Here are a few tips to help you set up informational interviews over coffee:

  1. Invite your guest

For the most part, people love to talk about themselves and are more than happy to share their experience and expertise. Don’t let their insight go unused! If there is someone in your industry that you admire, ask if they have 20 minutes to spare. If you don’t have someone in mind, use your current network or LinkedIn to find people to learn from.

Below is an example of how to word the ask:

“Hi xxx — I see that you have a lot of great experience in the xx field. I am aspiring to break into the industry, and I’d love to learn more about your journey as I navigate my path. Please let me know if you have 20 minutes to grab coffee sometime soon. Thanks!”
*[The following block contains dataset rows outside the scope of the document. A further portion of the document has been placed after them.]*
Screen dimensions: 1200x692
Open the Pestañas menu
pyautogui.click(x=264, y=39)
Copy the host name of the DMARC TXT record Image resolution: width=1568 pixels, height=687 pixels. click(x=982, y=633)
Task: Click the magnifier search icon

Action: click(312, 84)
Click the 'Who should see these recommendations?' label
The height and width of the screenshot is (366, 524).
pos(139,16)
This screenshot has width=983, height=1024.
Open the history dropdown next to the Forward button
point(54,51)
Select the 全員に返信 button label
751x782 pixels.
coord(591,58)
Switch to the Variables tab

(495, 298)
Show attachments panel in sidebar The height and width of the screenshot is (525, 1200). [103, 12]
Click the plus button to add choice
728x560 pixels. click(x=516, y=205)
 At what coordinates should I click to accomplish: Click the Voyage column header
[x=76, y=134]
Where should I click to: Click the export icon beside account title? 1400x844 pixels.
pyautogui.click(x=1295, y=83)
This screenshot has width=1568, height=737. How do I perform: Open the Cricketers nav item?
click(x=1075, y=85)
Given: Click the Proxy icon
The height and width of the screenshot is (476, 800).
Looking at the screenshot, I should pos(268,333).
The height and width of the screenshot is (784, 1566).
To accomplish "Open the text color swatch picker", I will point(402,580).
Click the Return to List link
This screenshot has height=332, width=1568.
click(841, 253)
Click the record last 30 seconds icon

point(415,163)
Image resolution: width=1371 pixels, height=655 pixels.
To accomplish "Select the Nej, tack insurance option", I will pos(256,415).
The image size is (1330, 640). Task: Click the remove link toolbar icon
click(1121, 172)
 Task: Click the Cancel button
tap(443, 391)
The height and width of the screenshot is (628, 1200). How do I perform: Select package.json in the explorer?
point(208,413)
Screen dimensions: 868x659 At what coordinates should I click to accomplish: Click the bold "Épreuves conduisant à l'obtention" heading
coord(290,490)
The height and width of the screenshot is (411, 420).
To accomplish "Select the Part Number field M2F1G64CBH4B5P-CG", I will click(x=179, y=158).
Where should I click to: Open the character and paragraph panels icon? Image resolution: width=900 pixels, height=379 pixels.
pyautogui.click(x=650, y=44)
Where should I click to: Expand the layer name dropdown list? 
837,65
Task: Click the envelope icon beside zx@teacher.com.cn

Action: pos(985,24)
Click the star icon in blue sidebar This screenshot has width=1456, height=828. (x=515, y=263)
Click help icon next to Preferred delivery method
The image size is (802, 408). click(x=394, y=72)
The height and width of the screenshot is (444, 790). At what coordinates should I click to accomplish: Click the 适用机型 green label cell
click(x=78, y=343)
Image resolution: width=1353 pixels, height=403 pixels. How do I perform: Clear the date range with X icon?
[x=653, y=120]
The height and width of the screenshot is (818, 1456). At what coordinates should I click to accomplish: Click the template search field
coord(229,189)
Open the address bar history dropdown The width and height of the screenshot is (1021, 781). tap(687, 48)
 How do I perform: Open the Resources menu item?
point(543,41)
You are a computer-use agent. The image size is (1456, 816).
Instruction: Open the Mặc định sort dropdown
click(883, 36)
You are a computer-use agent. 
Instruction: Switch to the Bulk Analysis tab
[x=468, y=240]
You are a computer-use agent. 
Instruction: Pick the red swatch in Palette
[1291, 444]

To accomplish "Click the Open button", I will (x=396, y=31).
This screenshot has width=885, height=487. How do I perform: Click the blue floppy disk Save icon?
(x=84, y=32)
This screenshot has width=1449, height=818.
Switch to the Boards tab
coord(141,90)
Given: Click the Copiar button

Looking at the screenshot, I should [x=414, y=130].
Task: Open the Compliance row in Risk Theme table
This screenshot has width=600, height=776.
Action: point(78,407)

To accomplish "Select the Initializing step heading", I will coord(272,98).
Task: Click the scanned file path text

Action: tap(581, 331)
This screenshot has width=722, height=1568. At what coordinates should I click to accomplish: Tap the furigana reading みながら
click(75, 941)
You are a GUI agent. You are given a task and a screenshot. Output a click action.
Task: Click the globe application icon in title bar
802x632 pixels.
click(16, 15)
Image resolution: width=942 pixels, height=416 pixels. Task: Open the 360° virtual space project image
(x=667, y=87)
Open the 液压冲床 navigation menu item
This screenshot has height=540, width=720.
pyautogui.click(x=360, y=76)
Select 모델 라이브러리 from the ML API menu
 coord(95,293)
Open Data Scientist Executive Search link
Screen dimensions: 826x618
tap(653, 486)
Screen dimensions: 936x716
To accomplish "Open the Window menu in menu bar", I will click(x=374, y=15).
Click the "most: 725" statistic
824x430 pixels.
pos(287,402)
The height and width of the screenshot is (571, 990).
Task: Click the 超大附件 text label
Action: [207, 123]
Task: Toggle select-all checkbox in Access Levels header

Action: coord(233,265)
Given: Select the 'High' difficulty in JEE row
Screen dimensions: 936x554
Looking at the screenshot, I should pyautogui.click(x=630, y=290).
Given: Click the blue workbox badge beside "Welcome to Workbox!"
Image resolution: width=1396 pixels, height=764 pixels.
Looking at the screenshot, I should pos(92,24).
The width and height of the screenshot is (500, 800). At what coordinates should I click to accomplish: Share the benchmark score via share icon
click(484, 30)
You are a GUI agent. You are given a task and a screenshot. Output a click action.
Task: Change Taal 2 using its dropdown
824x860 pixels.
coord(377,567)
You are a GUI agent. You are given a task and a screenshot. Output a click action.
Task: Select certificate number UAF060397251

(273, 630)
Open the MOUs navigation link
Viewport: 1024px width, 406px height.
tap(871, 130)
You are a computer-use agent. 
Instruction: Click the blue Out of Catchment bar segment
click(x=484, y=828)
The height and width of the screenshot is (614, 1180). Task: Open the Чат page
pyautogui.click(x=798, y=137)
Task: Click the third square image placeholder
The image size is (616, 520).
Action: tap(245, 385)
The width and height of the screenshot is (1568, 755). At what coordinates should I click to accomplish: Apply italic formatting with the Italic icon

Easy-peezy. Keep it short, friendly and to the point. And people are just as busy as you are, so adding that the coffee chat will be quick is a nice touch to show that you are respectful of their time.

  1. Be prepared

After confirming a time and location with your guest, be prepared. Search for them online and check out their social media profiles to get a better idea of their work, and personal and professional interests. The more you know about them ahead of time, the better the informational interview will be because you can skip a lot of the basic questions and dive into the meat! Make the block of time you’ve asked for work for you!

Another way to be prepared for your informational interview is to have a list of questions ready. It’s best to do this after you’ve researched the guest so the information you find can shape the questions. Here are a few to consider asking:

  • What’s been the biggest challenge working in the xx industry?
  • Is there anything you wish you would have known before you started working?
  • As a newbie in the field, what do you recommend me doing to get more experience and make connections?
  1. Treat this like a real interview

Be on time… actually get there early so you can get settled before your guest arrive. You should also dress nice – you don’t necessarily have to have on business attire but look presentable to make a good impression. Smile, make eye contact and be friendly and engaged.

  1. Capture the moment

Decide how you’re going to capture the advice and insight that your guest will give. Bring a notepad and pen if you’re more of a writer, or ask if they are comfortable with you recording if you want to playback the audio.

  1. Remember to be human

Although you may be seeking advice about a certain topic, don’t forget to appeal to our human nature and ask about their personal life. Whenever I do an informational interview (which I still do now even though I’m in the working in my industry), I always start off asking how my guest is or what they did over the weekend. It’s a simple question that shows that you’re interested in getting to know them as a person – not just what information they can share with you.

  1. Follow up

Email the guests thanking them for their time at least 48 hours after the coffee date. Share one of the key takeaways from the conversation and how you’re going to apply it to your career. Not only does this show that you appreciate them taking the time out of their busy schedule to help you, but also that you’re serious about your career and building your network.

Have you done an informational interview before? How have you been successful in making connections?